Permita-se um pouco de tristeza
Sim, é isso mesmo. O assunto é tristeza. Calma, não precisa sair correndo. Ou me trazer um antidepressivo. Eu sei que é difícil falar sobre a tristeza. Ninguém gosta dela. Tadinha! Se você assistiu ao filme Divertidamente, observou que o filme representou muito a nossa relação com esse sentimento tão controvertido: a Alegria passa o filme todo tentando se livrar da Tristeza, no entanto, descobre como é importante sentirmos, em alguns momentos, esse sentimento.
Como qualquer pessoa, eu tenho os meus momentos tristes. Todavia, eu não tenho medo deles. São meus companheiros. Se eu disser para ti que hoje acordei triste, que não queria sair da cama, que mesmo o dia estando lindo, com o céu azul e o sol emanando sua tão revigorante luz, eu só queria ficar no meu cantinho com pouca luminosidade, o que você diria? Provavelmente você me diria que eu deveria me animar, levantar e aproveitar o dia. Ou me recomendaria falar com o meu terapeuta. Ou o mais provável ainda, se afastaria de mim, como se tristeza fosse uma doença contagiosa.
Se eu disser que hoje não foi um bom dia, que não saiu como o planejado, que eu não tive energia para fazer as coisas mais simples, como tomar um banho, trocar de roupa ou sair para fazer compras, que levantei tarde e fiquei agarrada com uma caneca de café e olhando a vida pela minha janela, você se assustaria?
Se eu disser que não tive vontade de nada, o que você me diz? Se eu disser que eu aparentemente estou bem, que nada diferente ou ruim aconteceu, mas o cansaço da vida me atingiu em cheio hoje e eu só quero existir sem sair do meu lugar, como você reagiria?
Tristeza é considerada uma anomalia do humor, uma doença contagiosa que deve ser erradicar ao menor sinal de um primeiro sintoma. Sei que é desconfortante esse sentimento, mas ele é tão necessário quanto a alegria ou o medo. Contudo, não o culpo por não querer falar sobre isso. A verdade é que não toleramos a tristeza: nem a minha, nem a sua, nem a de ninguém. Ficamos apavorados a menor ausência de sorriso. Vontade de chorar à toa causa histeria.
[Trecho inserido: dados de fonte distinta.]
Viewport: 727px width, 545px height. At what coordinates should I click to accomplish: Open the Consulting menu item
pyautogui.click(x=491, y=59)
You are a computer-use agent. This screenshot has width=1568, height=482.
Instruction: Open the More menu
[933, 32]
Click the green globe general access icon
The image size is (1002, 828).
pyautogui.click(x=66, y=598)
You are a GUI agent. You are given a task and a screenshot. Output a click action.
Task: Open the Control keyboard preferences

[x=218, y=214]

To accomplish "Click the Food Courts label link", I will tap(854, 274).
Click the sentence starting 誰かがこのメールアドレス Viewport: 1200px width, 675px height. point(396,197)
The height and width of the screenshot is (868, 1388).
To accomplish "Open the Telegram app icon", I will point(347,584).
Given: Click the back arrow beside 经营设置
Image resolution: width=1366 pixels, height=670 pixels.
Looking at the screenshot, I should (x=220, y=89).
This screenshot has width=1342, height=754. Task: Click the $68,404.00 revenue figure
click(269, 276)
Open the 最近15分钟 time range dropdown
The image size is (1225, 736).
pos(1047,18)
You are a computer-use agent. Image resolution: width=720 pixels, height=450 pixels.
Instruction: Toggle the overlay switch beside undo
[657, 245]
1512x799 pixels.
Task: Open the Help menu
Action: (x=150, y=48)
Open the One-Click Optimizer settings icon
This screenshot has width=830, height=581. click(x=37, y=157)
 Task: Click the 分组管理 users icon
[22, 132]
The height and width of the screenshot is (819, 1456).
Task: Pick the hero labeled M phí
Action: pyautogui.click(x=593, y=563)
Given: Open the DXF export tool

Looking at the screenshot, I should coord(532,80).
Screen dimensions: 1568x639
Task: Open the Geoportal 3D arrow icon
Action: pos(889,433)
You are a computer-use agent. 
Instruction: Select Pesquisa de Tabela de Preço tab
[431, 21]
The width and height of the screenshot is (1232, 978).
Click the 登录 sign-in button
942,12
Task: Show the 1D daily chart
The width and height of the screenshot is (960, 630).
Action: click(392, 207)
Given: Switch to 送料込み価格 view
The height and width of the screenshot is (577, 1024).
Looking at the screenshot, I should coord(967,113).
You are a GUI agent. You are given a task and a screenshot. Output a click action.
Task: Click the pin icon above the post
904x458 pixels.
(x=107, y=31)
Bom, a verdade é que não acordei triste hoje. Nem um pingo de melancolia. Tudo por aqui está normal, o que é ótimo. Entretanto, se tivesse acordado triste, com vontade de chorar e ficar sozinha, tudo bem também, tudo normal. Porque ficar triste também é um sentimento legítimo, comum, um nuance de minha sensibilidade tão intensa, que às vezes me causa problemas, mas me faz tão plena como pessoa. A tristeza é um registro da sensibilidade humana, a mesma que me faz gargalhar em público, buscar a solidão, chorar ante o sofrimento alheio ou próprio, me retrair por algo que me assusta, me lembrando que estou viva.
E, por favor, não confunda tristeza com depressão, porque esta é algo muito sério, contínuo e complexo, e não brinque com isso. Estar triste é estar atento a si mesmo e ao que ocorre ao redor, é estar decepcionado com alguém, é estar cansado um pouco da rotina, é descobrir-se frágil e passageiro, é se questionar qual é o seu firmamento, é todas as razões e aparentemente não ter nenhuma – as razões são tímidas e fazem charme para serem descobertas. É um estado natural da vida, que sempre pressente a alegria ou vice e versa.
Sei que pega mal sofrer, não gera história tão atrativa – a menos que tenha um final feliz hollywoodiano, mas esconder a tristeza é negar a realidade. É melhor colar um sorriso no rosto, desamarrar a carranca e exclamar que está tudo bem. Muito se fala de tristeza, mas pouco se compreende dela, pois sempre há a urgência de disfarçá-la, sufocá-la, vesti-la com a roupa da felicidade. A coitada só que ter o direito de existir, de usufruir de um espaço numa sociedade que prefere farra e verborragia ao silêncio sensitivo. É melhor se alegre que triste (acho que isso é um poema ou uma música), mas o melhor mesmo é não se privar de tudo o que deve sentir.
No período do isolamento social que nossa realidade nos impôs, muito desses dias eu passei ao lado da tristeza. E que grande aprendizado eu tirei desses dias mais introspectivos. Havia dias que não queria oba oba, não via sentido em ficar alegre por ser uma obrigação. Desses dias eu tirei muitas reflexões e autoconhecimento. Tem dias que não estamos para samba, reggae, forró, sertanejo, só queremos aproveitar a quietude. Por isso, permita-se um pouco de tristeza. Daqui a pouco a gente volta, exultante, anunciando o fim de uma dor – pronto para a próxima, pois, normais que somos, é comum, é a vida.